By Alison McGaughey, University of Iowa

As an undergraduate student in China, Hao Zhou had to hide the subject matter of his film project. Making a movie about queer people put him at risk.

Today, as a graduate student at the University of Iowa, the filmmaker—who has already had successes on the international stage—is not only living his life and following his artistic passion openly, but received UI awards that support him in doing so. He’s now working to tell the stories of fellow Chinese LGBTQ+ students living in the U.S.

Zhou, a second-year student in the Master of Fine Arts program in film and video production, grew up in the Nanchuan District, China, with limited access to films and never having seen a movie in a cinema until he was 20 years old. Raised in a farming family by parents who had little formal education, Zhou, now 28, was the first in his family to go to college, earning a degree in radio and TV production in 2015. He came to the University of Iowa on an Iowa Arts Fellowship, which is designed to recruit talented artists and provides a funded year of study to produce scholarly or creative work.

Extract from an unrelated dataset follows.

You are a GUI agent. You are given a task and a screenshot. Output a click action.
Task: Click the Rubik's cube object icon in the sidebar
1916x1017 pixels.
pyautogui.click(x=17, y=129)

“The only reason I’m here today is because of generous support from institutions, but the most important one to me is the Iowa Arts Fellowship,” he says. “Without it, I’d have had little chance of moving upward in my research or study. I got admitted into other elite programs in the U.S., including some Ivy League programs, but they didn’t offer me the kind of support I received here. I’m very grateful the University of Iowa offered me an Iowa Arts Fellowship to enable me to study here.”